Task requirements: Output the lines of the entries from the one containing "You are a computer-use" through the end of the entries, inclusive, as they appear. Leave the pictures out.

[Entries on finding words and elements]
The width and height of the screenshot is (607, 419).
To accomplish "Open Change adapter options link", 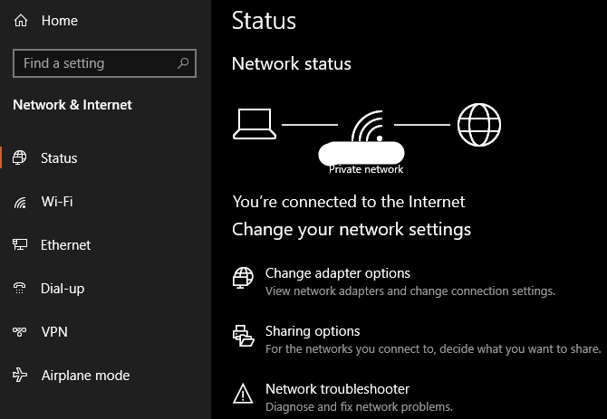I will click(x=338, y=273).
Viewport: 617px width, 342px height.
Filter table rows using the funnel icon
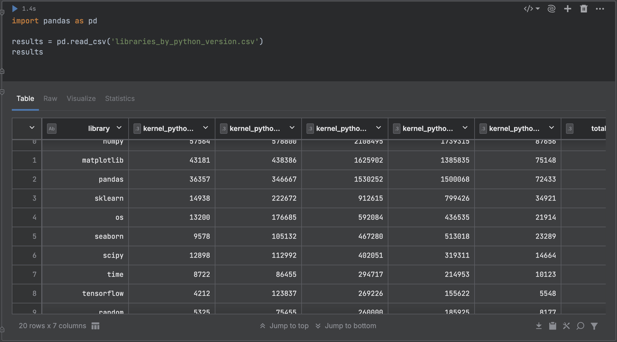[x=594, y=326]
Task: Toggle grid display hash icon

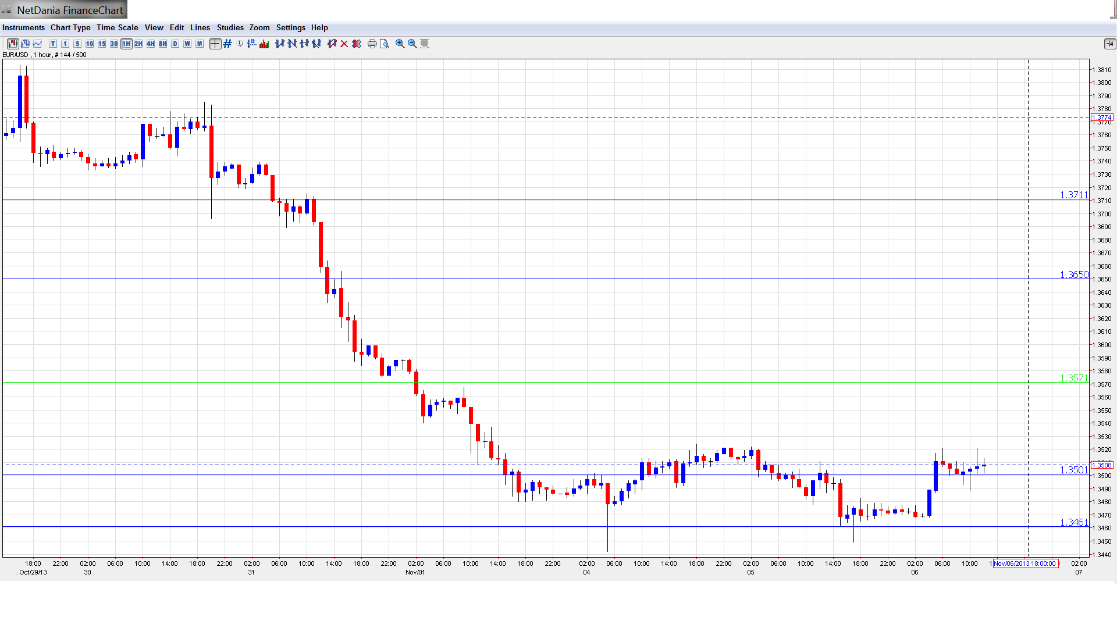Action: 227,44
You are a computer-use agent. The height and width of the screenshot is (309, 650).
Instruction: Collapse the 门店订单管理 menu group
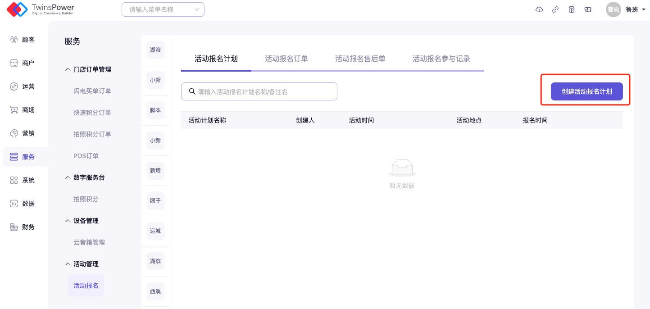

Task solution:
You are a computer-use agent. The height and width of the screenshot is (309, 650).
Instruction: Collapse the 门店订单管理 menu group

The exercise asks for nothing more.